The Randomness Continues

Wednesday, May 28, 2003

Hello and welcome to Day 2 of corporate scandals week here on The Randomness. What can you expect from the rest of this week? Somethings we've never done before, including guest speakers discussing such topics as:
-Who is the shadowy figure
-What the state of Rhode Island has against me
-Why the Cult still won't let me join
-What ever happened to the "Yo quiero Taco Bell" chihuaha?
-How many licks does it take to get to the tootsie rool center of a tootsie pop
-What steps must you take to be better than Enron?

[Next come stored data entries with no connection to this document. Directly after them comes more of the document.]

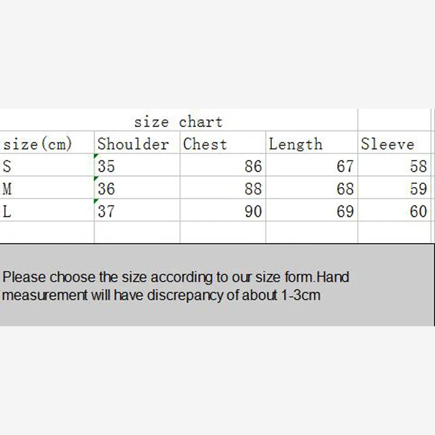Select the sleeve value 60 cell

tap(395, 211)
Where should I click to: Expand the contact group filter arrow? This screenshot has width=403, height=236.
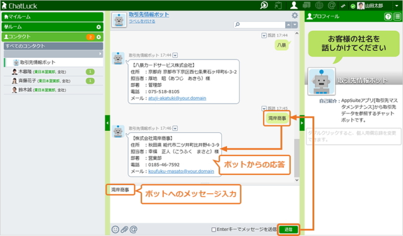pyautogui.click(x=100, y=54)
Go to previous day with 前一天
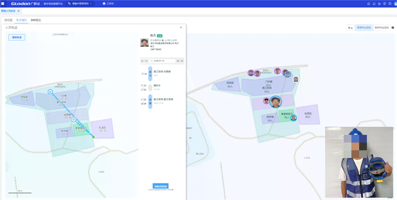 click(x=144, y=61)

Today we will be starting a step by step program on how to commit a corporate scandal. We'll start with Step one (a good place to start if you ask me): Covering up
A member of your company creates incriminating evidence against the company? Cover it up! We'll start by answering one of the questions above. Whatever did happend to the "Yo quiero Taco bell" dog? Upon further investigation it turned out the dog was a benge drinker who often stole erasers from the company. To cover up the debt, which came to a total of $7.97, the company had him killed and covered it up. How did they do this? They pushed him into the meat grinder and made "El perro grande" (The big dog)! Gruesome? Yes, but then again so is the X Box (I feel my incoming collision with Macrohard (excuse me Microsoft) to be a big one) but no one complains (I do!). So cover it up, delete files, shred documents, kill employees; any way to skip the blame for a couple of hours.